After Bill Janovitz - longtime singer-guitarist for the Boston band Buffalo Tom - finished making his second solo album, "Up Here," he thought it was the most positive record he'd made. He'd written a song for two friends' wedding, "Like You Do," and one about his baby girl, "Light in December."

"In hindsight," Janovitz says, "a lot of it has to do with separation and loss. Even in [the two aforementioned] songs. In `Light in December' the bridge is `Please don't leave me.' Sometimes I deal with my writing self in the third person, and I look at it and go, `Who is that guy?' The theme I take away is `Everything's good right now, please don't let it go away.' It's about holding on to what we have. That has a certain resonance right now."

"Up Here" is a spare and sparse record, with an understated country flavor. The rhythms are mostly mid-tempo, the guitars mostly acoustic.

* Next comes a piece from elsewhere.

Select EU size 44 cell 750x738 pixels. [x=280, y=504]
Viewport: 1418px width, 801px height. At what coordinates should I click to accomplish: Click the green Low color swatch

Phil Aiken contributes complementary, subtle keyboards; Fuzzy's Chris Toppin occasionally joins Janovitz on vocal harmonies - their version of Gram Parsons and Emmylou Harris, Janovitz says.

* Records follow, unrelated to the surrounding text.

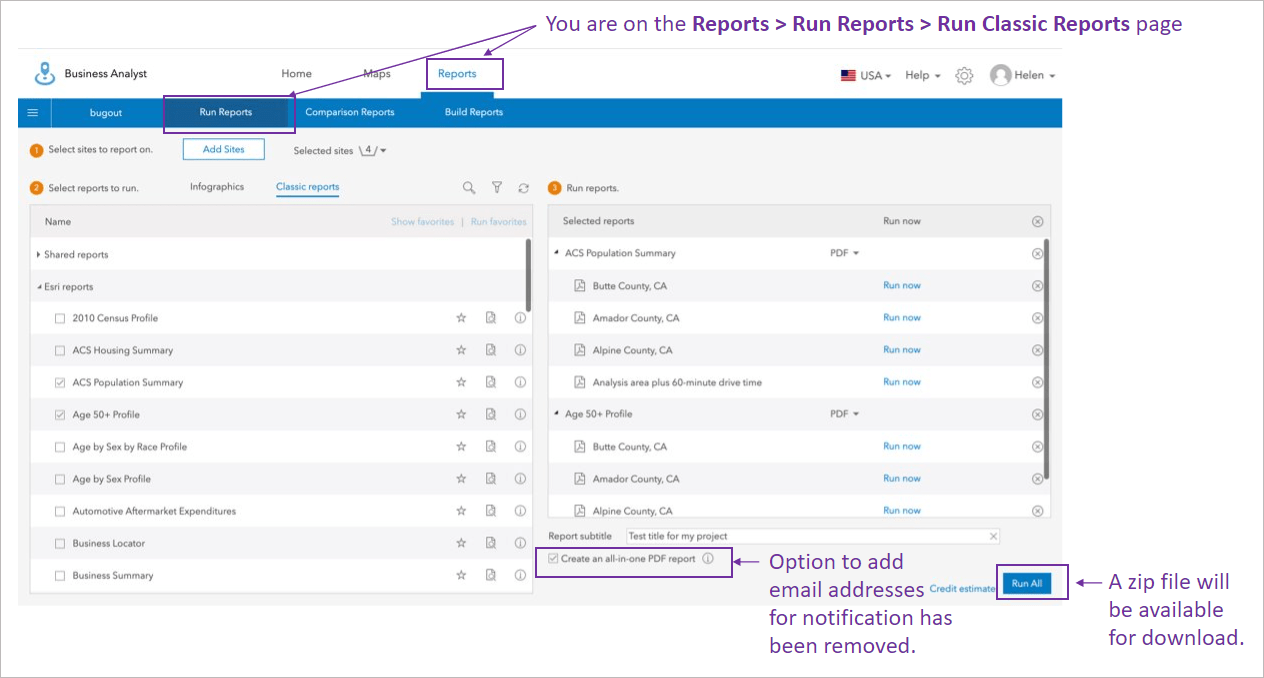The width and height of the screenshot is (1264, 678).
Task: Click the Add Sites button
Action: (223, 148)
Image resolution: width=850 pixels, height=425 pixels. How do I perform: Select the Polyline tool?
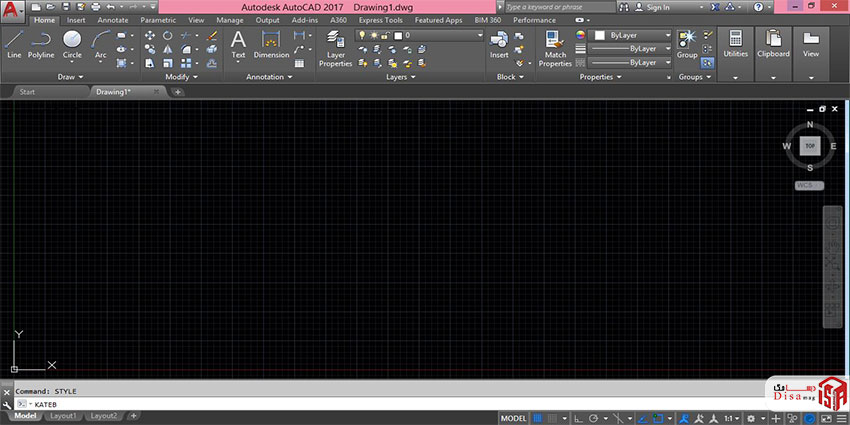(x=41, y=42)
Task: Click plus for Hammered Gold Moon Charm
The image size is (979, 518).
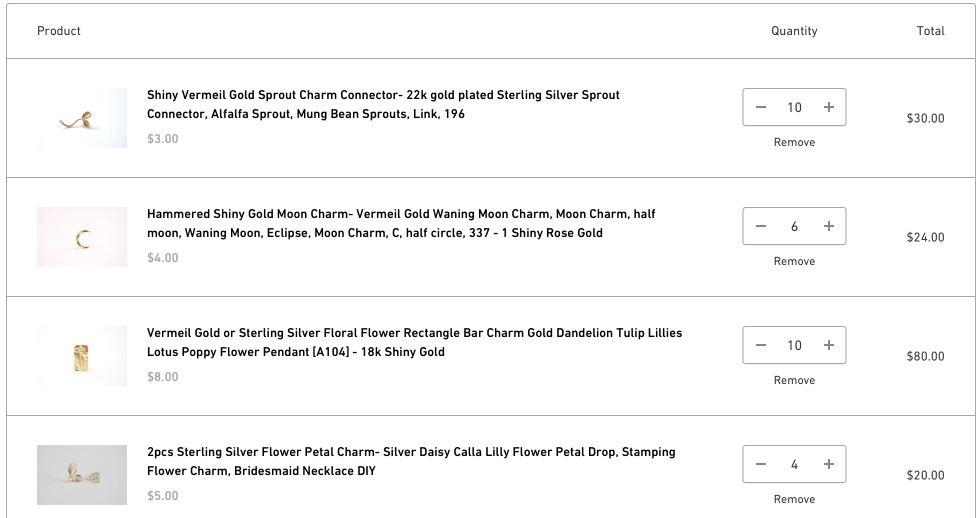Action: tap(828, 226)
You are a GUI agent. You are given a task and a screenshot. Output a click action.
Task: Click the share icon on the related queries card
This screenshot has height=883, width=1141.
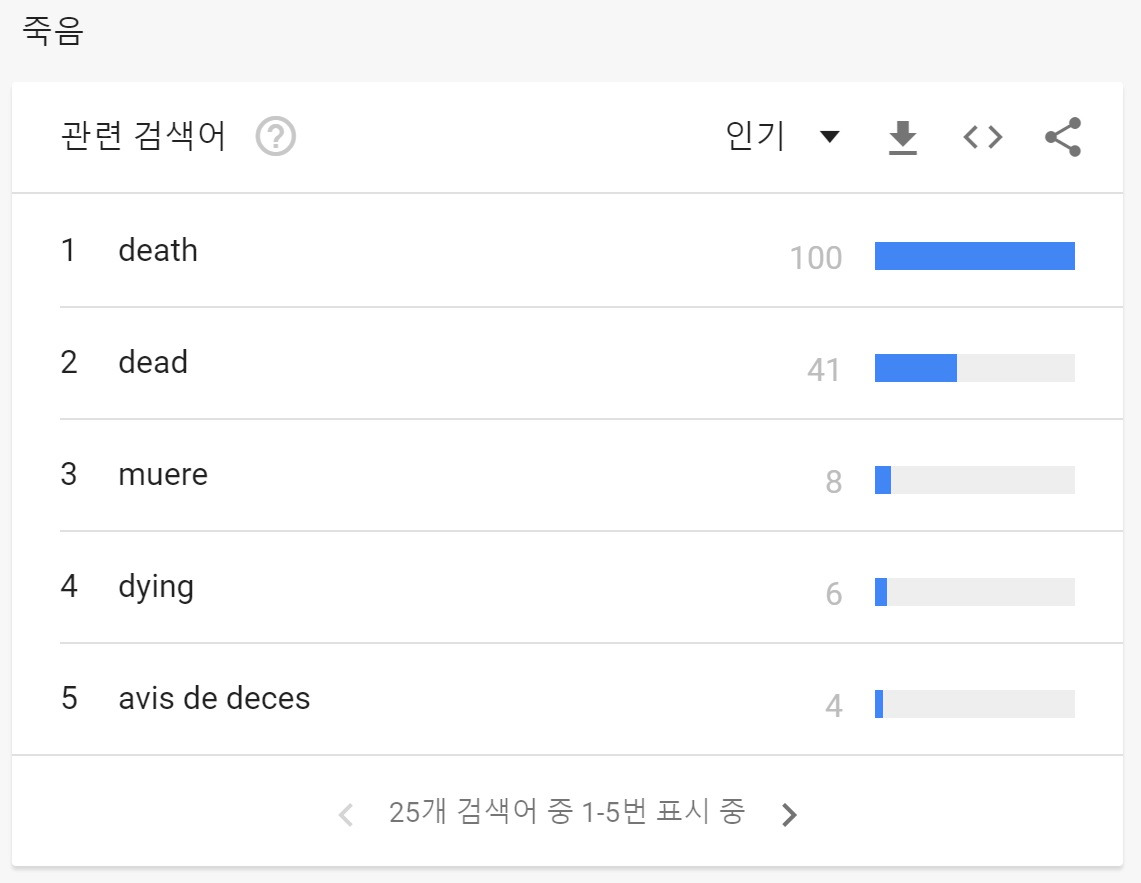1062,137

Buffalo Tom, which formed in 1986 and released it s first album in 1988, was a hard-driving punk-pop trio, one which gained some success in the '90s.

"Right now," says Janovitz, "I don't need the blazing guitars or noise. Not to distance myself from Buffalo Tom, but here the words are not covered up. . . . This is almost like a book of short stories. My favorite authors are guys like Raymond Carver. These are quiet songs you have to listen to."

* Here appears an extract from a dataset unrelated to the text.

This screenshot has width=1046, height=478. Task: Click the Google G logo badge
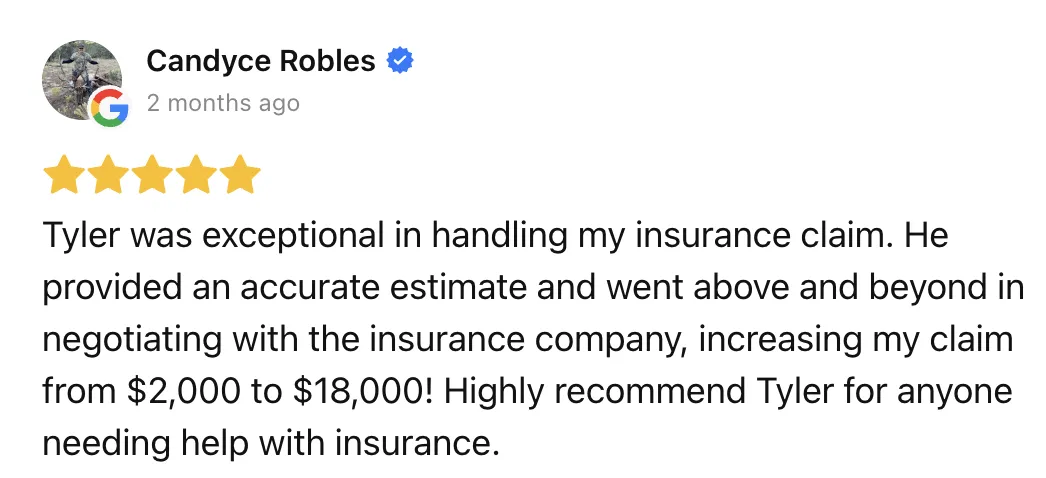point(110,108)
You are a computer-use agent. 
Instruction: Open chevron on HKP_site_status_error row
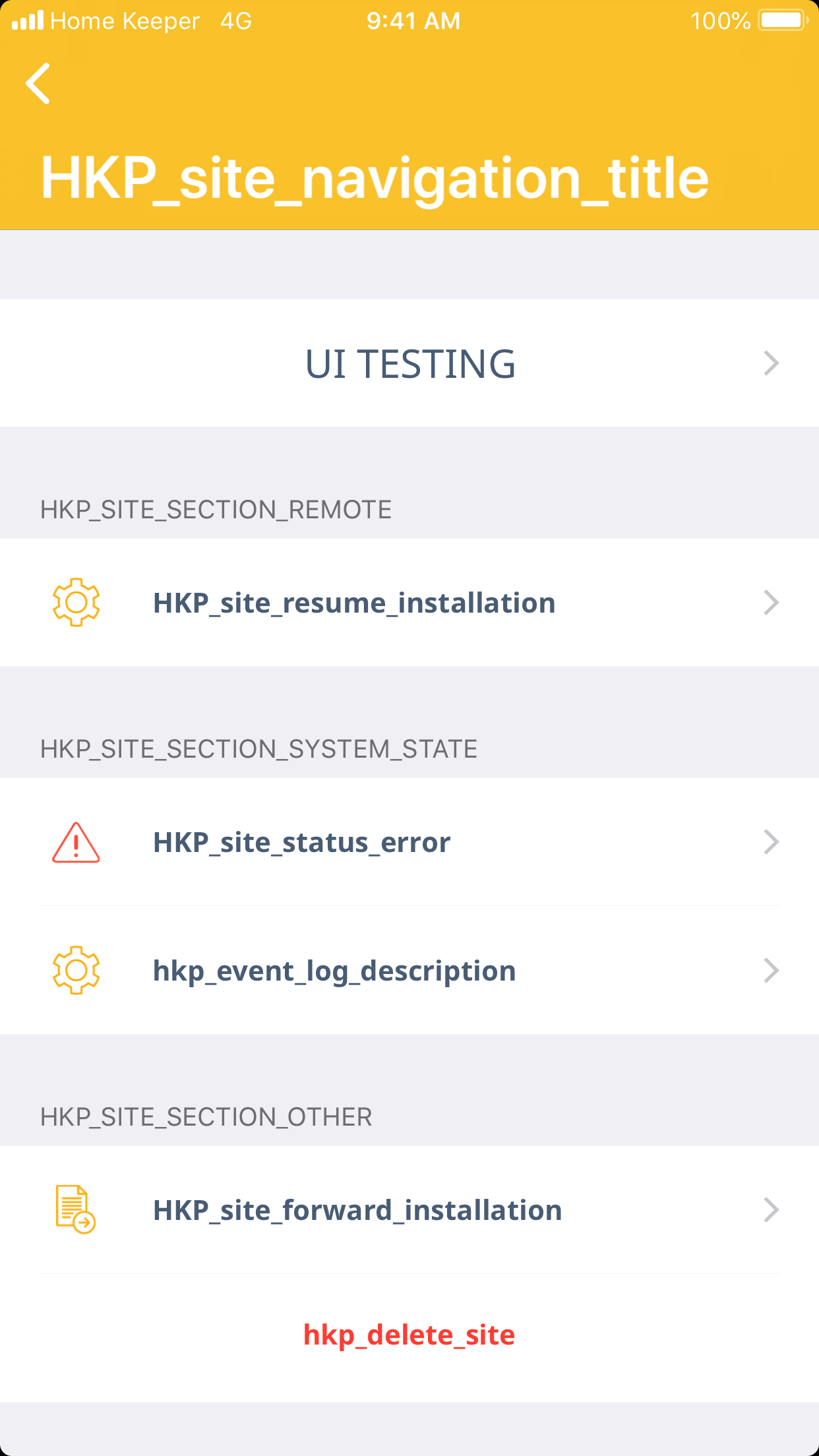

Janovitz, joined by Aiken, will play a free WXRV-FM (The River) show tomorrow at noon at Fanueil Hall. (Other club dates will follow.)

A roots-rocking band has also taken shape, currently called Crown Victoria. In this, Janovitz is joined by drummer Tom Polce, drummer-bassist Josh Lattanzi, and keyboardist Aiken.

Buffalo Tom is not quite dead and, in fact, may play a charity benefit with other Boston bands to help raise funds for the victims and families of the terrorist attacks. The group last played an acoustic gig at the beginning of summer. "It was very nostalgic," Janovitz says. "I started to feel we were becoming almost an oldies band, and I don't ever want to be that."

Janovitz says he likes the "yin and yang" of artists who can work in both blustery and quiet modes, naming Nick Cave, Bob Dylan, Van Morrison, Tom Waits, Neil Young, and Bruce Springsteen. "But what I love most is the guy with the guitar."

Buffalo Tom recorded for the influential indy label SST and later major label Elektra. At 35 and not rocking out hard, Janovitz knows record companies aren't yearning to sign people like him. "I don't even know if I want to be on a major," he says. "I'm hoping to make a go at it, make a living at it. I've made a living at it for 10 years, but I don't want to work out of a point of desperation."